### Document passage
=== Begin Enclosure ===

Believe it or not, the best place is just anywhere there isn't anything to point telescopes at. Most telescopes looking for or at things within the solar system are pointed in the plane of the ecliptic. Something above or below the plane of the ecliptic is quite likely to go unnoticed.

If they want further security, they could try placing themselves between Earth and a "hole" in space, an angle where there is nothing much interesting to look at within the visible universe.

They should probably take care to not thrust directly at Earth, that would be stupid, it might get picked up by a gamma ray burst detector or something, but as long as they don't aim their engine at Earth, they should be fine.

• We have found quite a lot of stuff out to about 40 degrees from the ecliptic and a reasonable amount out to 60 degrees. So it would need to be in a very off axis orbit. I have read some where that these kinds of orbits would be ideal for mapping the solar system though so it might work quite well. wselwood.github.io/astro-grid/#Semi-Major-Axis/… – Wil Selwood Aug 24 '15 at 13:01
• New survey systems like LSST check everywhere, at the rate of once a week or so. In the near future, the premise "lookimg at something interesting, only" is false. – JDługosz Aug 24 '15 at 14:57
• @JDługosz yeah I'm aware there are systems designed to look everywhere. Nevertheless it is inevitable that the more area of space a telescope covers, the poorer resolution it has. The magnitude limit of LSST would be Saturn's moon Fenrir - an object which is smaller, darker or further away would go undetected. Even if detected, the ship would just be a tiny dull pixel which appears in one scan. It probably wont even be analyzed within 24 hours and after that it's too late to point a dedicated telescope or other instruments at it. The spectrum LSST works in wouldn't reveal anything interesting. – Blake Walsh Aug 24 '15 at 15:24
• True, if it's small and passivly dark, it will "make like a rock". What does the broken active shielding do when working? – JDługosz Aug 24 '15 at 15:30
• @JDługosz according to the OP it masks radiowaves and gamma radiation. – Blake Walsh Aug 24 '15 at 15:31

Behind Jupiter

Jupiter's big (well, unless compared to the sun). It has a lot of magnetics and radiation going on that will help mask the ship, especially if you get very close.

More importantly, because it's so far out we don't really have a lot of eyes that can see behind it compared to going behind the sun.

It's possible that one of the gas giants further out would be superior, but in general they're less active (so less masking radiation). And I would definitely avoid Saturn, if the mass of your ship or your engine perturbs the rings that would make you easily detectable.

=== End Enclosure ===

### Information shown
=== Begin Enclosure ===

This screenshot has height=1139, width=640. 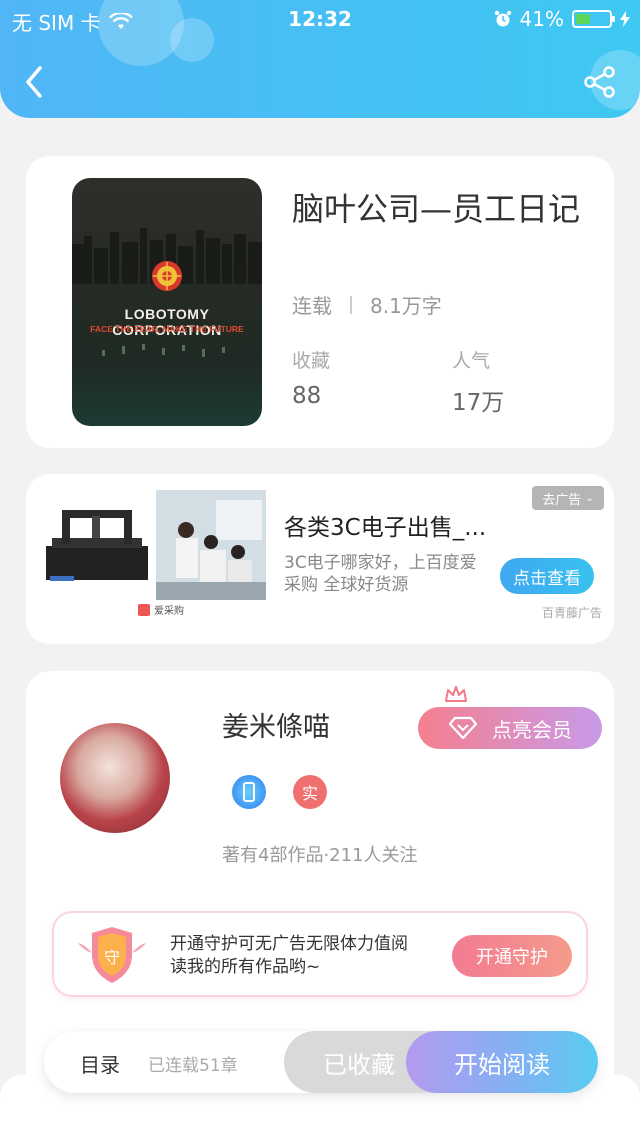 What do you see at coordinates (372, 382) in the screenshot?
I see `stat-favorites: 收藏 88` at bounding box center [372, 382].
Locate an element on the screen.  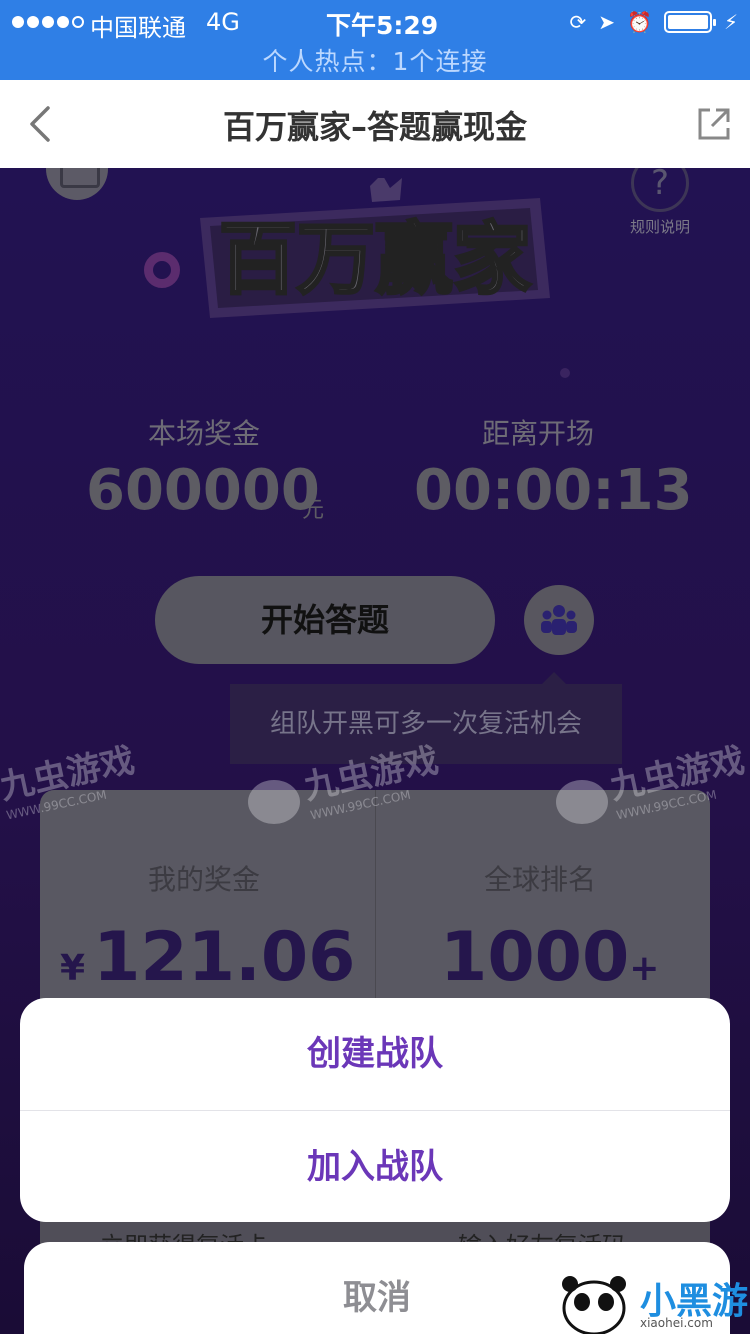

=== End Enclosure ===

### Task requirements
a) Do these statements agree with the passage on hiding a ship from Earth's telescopes? Answer yes or no for each, and quote the deciding words of the passage. (i) Most telescopes studying the solar system point in the plane of the ecliptic. (ii) The passage recommends hiding near Saturn. (iii) LSST checks everywhere about once a week.
b) Can you repeat the part of the passage on hiding a ship from Earth's telescopes that opens with the words containing "If they want" and closes with "should be fine."?
c) Could you pick up the passage on hiding a ship from Earth's telescopes at its last sentence and carry it on?
None of the material is needed here.

### Answers to each task
a)
(i) Yes: "Most telescopes looking for or at things within the solar system are pointed in the plane of the ecliptic."
(ii) No: "And I would definitely avoid Saturn"
(iii) Yes: "New survey systems like LSST check everywhere, at the rate of once a week or so."

b)
If they want further security, they could try placing themselves between Earth and a "hole" in space, an angle where there is nothing much interesting to look at within the visible universe.

They should probably take care to not thrust directly at Earth, that would be stupid, it might get picked up by a gamma ray burst detector or something, but as long as they don't aim their engine at Earth, they should be fine.

c)
Just put them selves in a sun centric orbit and pretend to be an asteroid for the day.

Even if they are spotted in the 24 hours it takes them to repair the ship, humans would not have much time for follow up observations to find out what the heck that faintly warm thing floating through the solar system is. Most of the sky survey telescopes operate in visible and high IR frequencies, it would take some time before one of the x-ray telescopes got pointed at the object, if ever, why point an x-ray scope at some thing unlikely to be emitting that wave length.

To add some thing to the human list of known asteroids requires multiple observations. If the object vanishes before more observations can be made people would write it off a fluke.

Of course this all assumes that the ship is not parked in earth orbit when the cloak fails.

1. No. We even have probles on the far side of the sun.
2. Maybe they won't be noticed. Are any all-sky surveys with high cadence operating on those frequencies, and do the aliens know the schedule?
3. So what? The craft is where it is when the cloaking device fails. Moving now will not get very far in 24hrs and will be conspicuous by moving and increases the probability of being in the view of some instrument.
• is there anything that would be able to notice the ship with a really,really huge fusion reactor outshining anything in the vicinity? – Burki Aug 24 '15 at 11:20
• assuming you mean an exhaust plume that shines in all wavelengths like a hot gas, any instrument looking in that direction would see it! So how would the cloak work if the ship works that way? "hey guys, I see what seems to be rocket exhaust, but the base appears to be empty where the rocket would be expected. is that suspicious?" – JDługosz Aug 24 '15 at 12:01
• Supposed the engine was directly between the sun and the earth: is there really any system that would be able to notice the radiation against the background of the sun? – Burki Aug 24 '15 at 12:55
• There are probes looking at the surface of the sun continuously. That is one place they would certainly be looked at! A relatively cold cloud would show against it, too, so it doesn't need to be hotter than the sun's surface. Also, helioseismology looks at the spectrum in great detail, as do other instruments. So don't underestimate what it would take to be seen, and don't limit yourself to particular ways (e.g. by being hotter). Different is different. – JDługosz Aug 24 '15 at 13:29
• I don't know the resolution of the instruments available. The ship will appear larger if closer. Even if not resolved, the spectra will contaminate the reading. The fusion plume will be millions of miles long, much larger than the tiny ship. – JDługosz Aug 24 '15 at 14:55

The flaw with virtually all of the schemes is that the ship is emitting gamma radiation. Unless the poster wants to indulge in some handwavium, the most common source of energetic gamma radiation for a ship sized object would be the use of antimatter. Positrons and electrons are handy antiparticles for generating energy since they mutually annihilate by releasing gamma radiation at 512 KeV. This is a pretty distinct peak, and would stand out on any instrument designed to observe gamma radiation from space.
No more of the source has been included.